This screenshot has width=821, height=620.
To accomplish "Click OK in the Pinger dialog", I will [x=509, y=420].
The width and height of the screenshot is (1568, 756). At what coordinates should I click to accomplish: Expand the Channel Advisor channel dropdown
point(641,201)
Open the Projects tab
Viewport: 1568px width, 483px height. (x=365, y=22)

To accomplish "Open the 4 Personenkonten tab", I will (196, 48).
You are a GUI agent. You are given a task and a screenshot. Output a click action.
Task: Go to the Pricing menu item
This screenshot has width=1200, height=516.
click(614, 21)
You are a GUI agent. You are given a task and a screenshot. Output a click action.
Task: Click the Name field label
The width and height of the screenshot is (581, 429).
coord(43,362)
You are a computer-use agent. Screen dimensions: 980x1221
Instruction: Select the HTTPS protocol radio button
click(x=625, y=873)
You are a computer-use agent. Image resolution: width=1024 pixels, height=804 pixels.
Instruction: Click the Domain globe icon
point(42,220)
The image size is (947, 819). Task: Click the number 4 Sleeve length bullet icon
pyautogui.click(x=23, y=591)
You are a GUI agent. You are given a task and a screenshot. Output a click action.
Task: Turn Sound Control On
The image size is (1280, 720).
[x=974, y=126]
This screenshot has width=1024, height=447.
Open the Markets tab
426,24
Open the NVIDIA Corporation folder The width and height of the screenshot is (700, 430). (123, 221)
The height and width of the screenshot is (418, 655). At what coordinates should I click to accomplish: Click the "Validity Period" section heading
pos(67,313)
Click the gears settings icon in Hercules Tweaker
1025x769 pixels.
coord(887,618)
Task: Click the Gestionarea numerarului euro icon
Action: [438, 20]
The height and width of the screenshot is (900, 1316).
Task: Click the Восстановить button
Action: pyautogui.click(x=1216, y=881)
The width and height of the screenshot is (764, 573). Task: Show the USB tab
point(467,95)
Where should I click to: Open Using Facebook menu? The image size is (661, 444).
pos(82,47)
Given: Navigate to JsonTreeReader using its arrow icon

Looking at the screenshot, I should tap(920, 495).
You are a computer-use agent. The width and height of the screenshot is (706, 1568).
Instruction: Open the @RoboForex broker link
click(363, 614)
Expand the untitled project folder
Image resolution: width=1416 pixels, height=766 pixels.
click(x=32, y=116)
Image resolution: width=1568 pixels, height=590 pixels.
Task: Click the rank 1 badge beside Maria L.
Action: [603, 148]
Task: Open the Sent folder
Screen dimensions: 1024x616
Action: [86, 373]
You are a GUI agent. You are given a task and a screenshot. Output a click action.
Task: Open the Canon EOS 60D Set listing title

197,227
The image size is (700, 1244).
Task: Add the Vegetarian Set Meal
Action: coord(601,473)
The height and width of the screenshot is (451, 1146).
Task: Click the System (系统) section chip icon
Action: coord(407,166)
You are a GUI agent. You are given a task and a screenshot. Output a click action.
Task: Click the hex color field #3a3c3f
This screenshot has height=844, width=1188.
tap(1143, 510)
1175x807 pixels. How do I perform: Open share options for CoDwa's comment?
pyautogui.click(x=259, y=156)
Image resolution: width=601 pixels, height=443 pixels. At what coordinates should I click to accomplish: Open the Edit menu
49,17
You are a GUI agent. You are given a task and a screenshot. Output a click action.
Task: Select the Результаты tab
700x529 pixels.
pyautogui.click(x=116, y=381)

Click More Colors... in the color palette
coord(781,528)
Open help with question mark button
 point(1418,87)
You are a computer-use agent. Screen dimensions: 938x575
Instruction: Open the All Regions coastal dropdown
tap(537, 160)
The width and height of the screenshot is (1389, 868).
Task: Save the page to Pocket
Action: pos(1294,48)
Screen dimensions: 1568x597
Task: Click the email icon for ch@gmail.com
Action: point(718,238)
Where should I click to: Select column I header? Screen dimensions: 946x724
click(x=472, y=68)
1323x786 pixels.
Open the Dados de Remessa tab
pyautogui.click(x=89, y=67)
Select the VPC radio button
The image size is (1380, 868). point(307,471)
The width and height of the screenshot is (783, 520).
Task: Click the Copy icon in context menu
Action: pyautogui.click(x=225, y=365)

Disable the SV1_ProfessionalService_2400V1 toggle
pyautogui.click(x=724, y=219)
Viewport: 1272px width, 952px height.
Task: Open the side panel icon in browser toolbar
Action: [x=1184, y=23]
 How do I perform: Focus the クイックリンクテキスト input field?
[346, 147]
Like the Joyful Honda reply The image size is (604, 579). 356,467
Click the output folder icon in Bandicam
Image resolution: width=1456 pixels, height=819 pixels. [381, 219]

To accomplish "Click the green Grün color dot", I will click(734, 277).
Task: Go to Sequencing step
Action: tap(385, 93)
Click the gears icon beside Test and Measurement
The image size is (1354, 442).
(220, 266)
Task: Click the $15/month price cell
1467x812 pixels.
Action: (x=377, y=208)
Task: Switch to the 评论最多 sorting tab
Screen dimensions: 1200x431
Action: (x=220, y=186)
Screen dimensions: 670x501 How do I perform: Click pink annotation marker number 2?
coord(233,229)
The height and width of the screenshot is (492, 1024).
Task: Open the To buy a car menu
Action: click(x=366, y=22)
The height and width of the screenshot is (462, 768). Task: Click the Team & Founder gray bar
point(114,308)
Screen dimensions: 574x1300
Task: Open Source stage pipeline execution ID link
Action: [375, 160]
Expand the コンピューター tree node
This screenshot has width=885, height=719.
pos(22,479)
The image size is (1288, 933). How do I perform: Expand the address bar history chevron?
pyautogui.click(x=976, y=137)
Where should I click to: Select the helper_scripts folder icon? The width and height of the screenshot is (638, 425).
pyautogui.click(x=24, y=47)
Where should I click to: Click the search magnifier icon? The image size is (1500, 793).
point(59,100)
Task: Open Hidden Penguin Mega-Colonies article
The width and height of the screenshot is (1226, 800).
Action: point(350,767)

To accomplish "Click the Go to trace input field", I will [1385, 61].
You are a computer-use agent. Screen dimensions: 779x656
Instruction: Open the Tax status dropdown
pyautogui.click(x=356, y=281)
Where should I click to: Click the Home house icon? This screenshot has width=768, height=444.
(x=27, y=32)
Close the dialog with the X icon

YOUR INSTRUCTIONS:
Note each line above that holds "dialog", then copy all of them.

COMPLETED EXERCISE:
To accomplish "Click OK in the Pinger dialog", I will [x=509, y=420].
Close the dialog with the X icon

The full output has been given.